• **Problem description**: Copy out the records from the line containing "Open the help icon above the sidebar" through the line containing "click(205, 535)", reproducing each line character for character.

-- START OF Material supplied --

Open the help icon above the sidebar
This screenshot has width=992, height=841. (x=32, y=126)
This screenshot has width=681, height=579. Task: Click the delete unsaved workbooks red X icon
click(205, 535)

-- END OF Material supplied --
-- START OF Material supplied --

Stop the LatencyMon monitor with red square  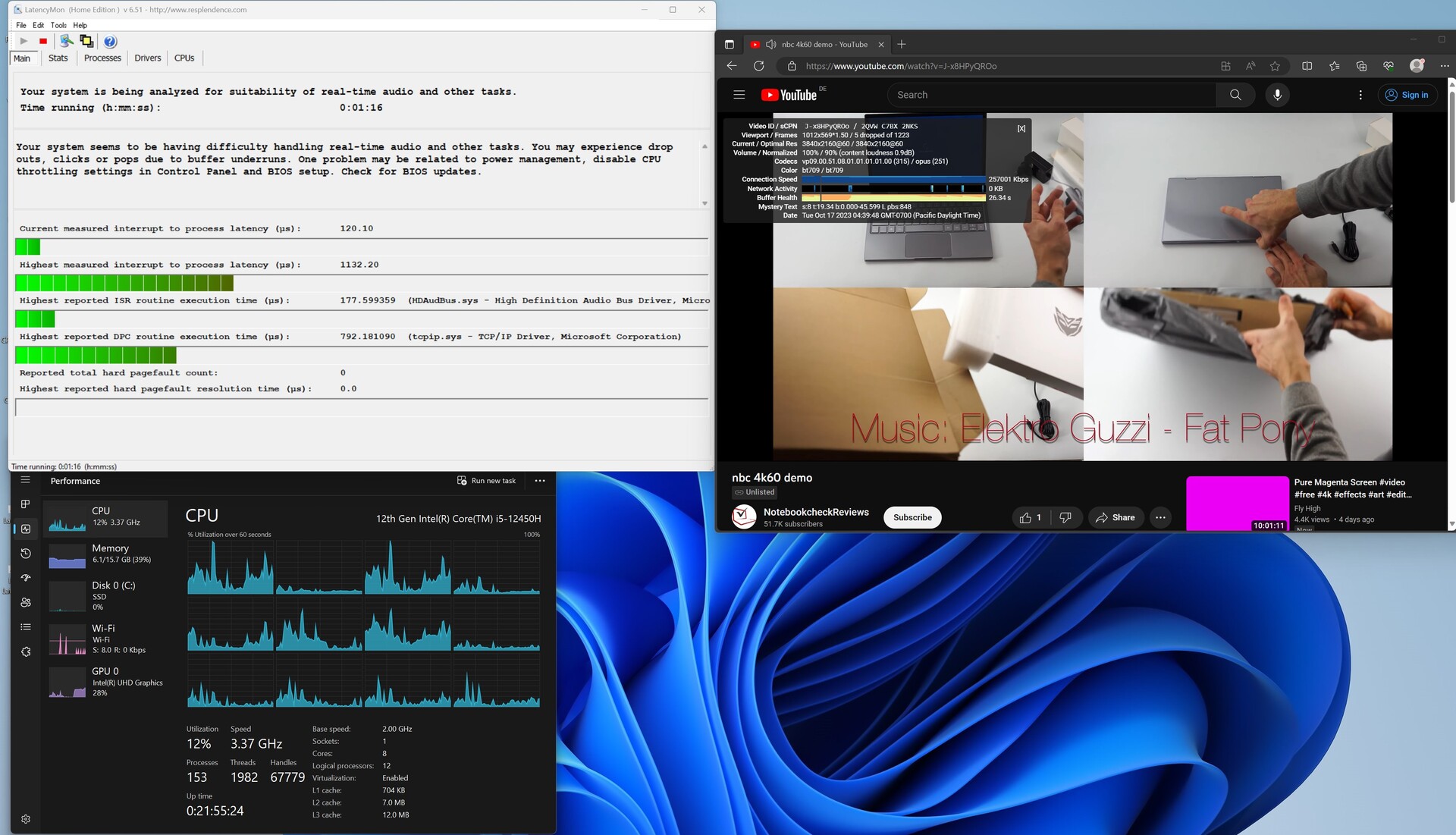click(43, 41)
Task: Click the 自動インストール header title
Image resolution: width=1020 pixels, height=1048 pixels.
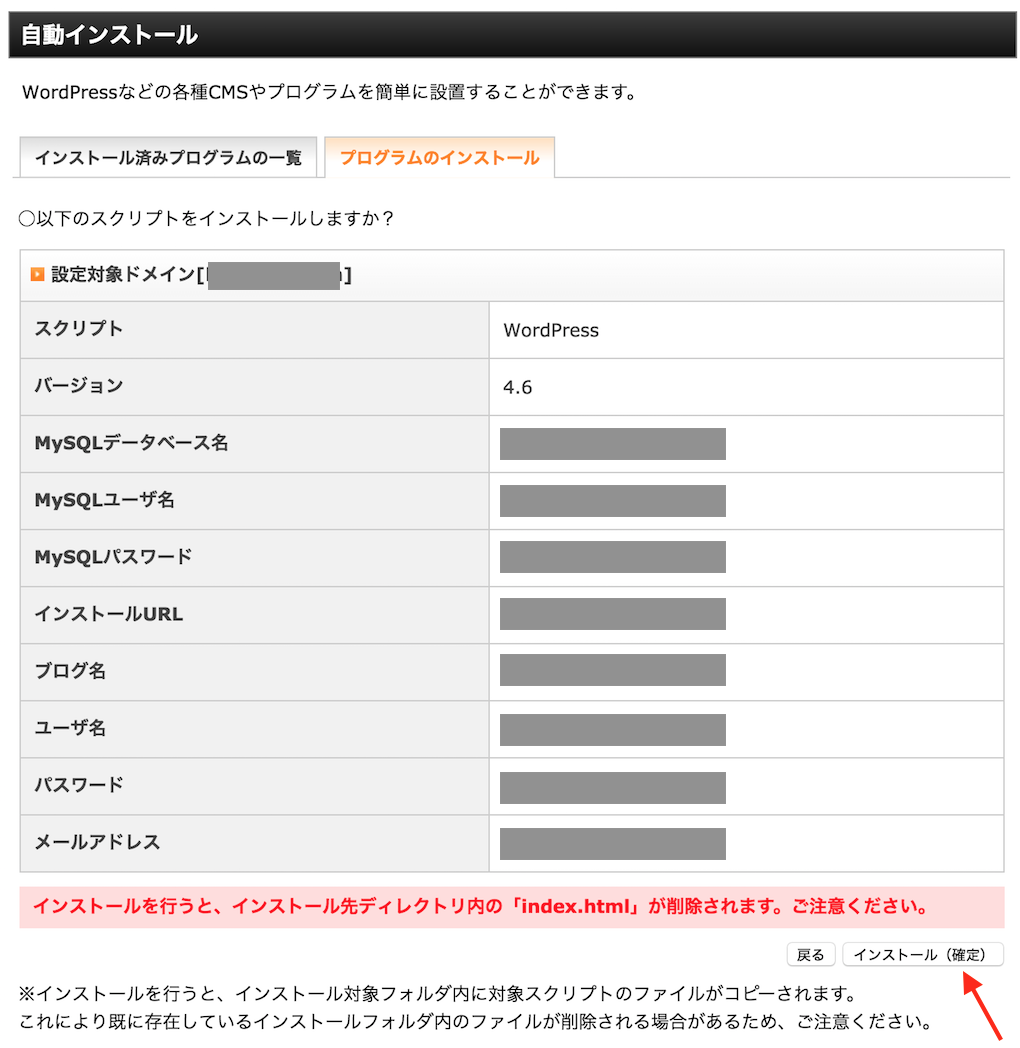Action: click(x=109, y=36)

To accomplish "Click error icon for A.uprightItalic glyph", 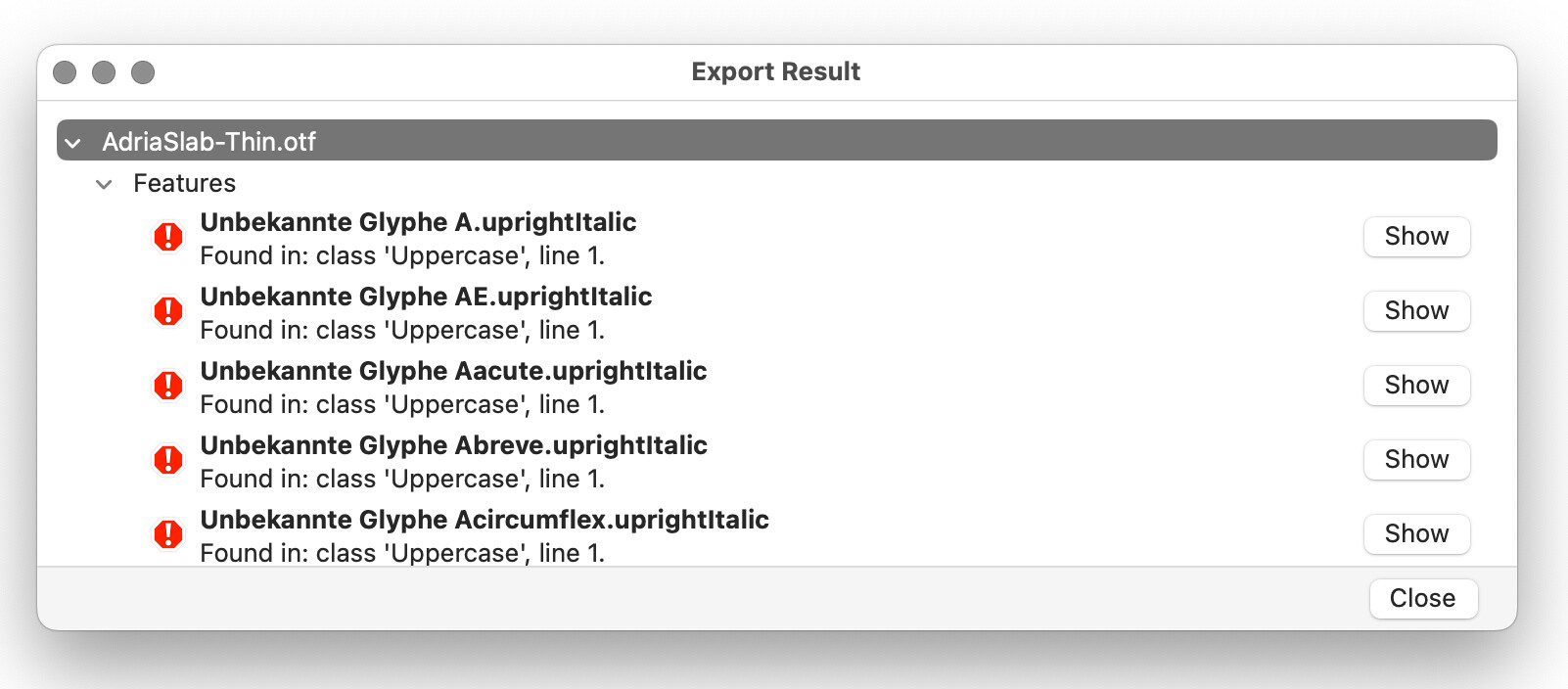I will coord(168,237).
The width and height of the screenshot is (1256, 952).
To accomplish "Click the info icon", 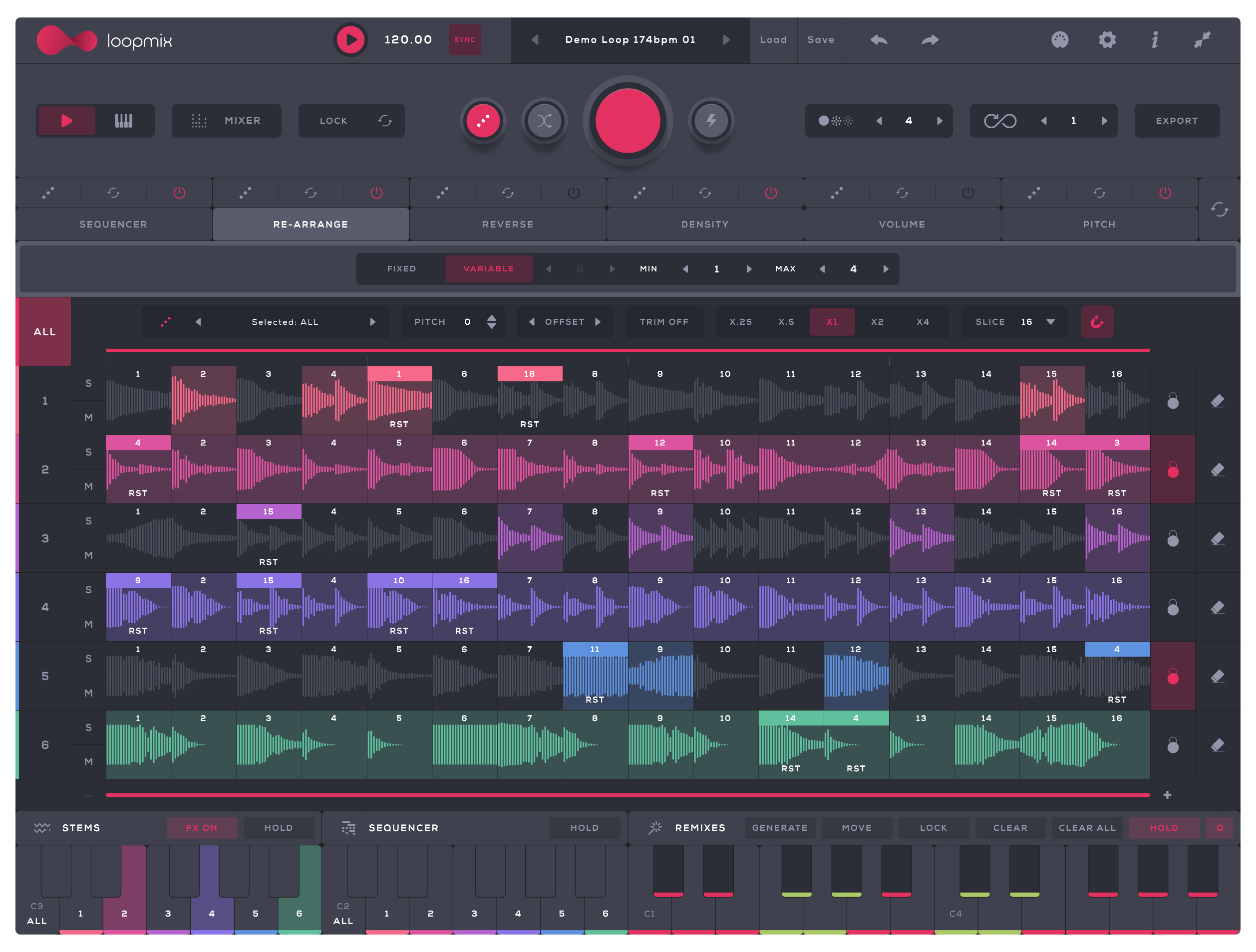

-- END OF Material supplied --

• **Solution for this exercise**:
Open the help icon above the sidebar
This screenshot has width=992, height=841. (x=32, y=126)
This screenshot has width=681, height=579. Task: Click the delete unsaved workbooks red X icon
click(205, 535)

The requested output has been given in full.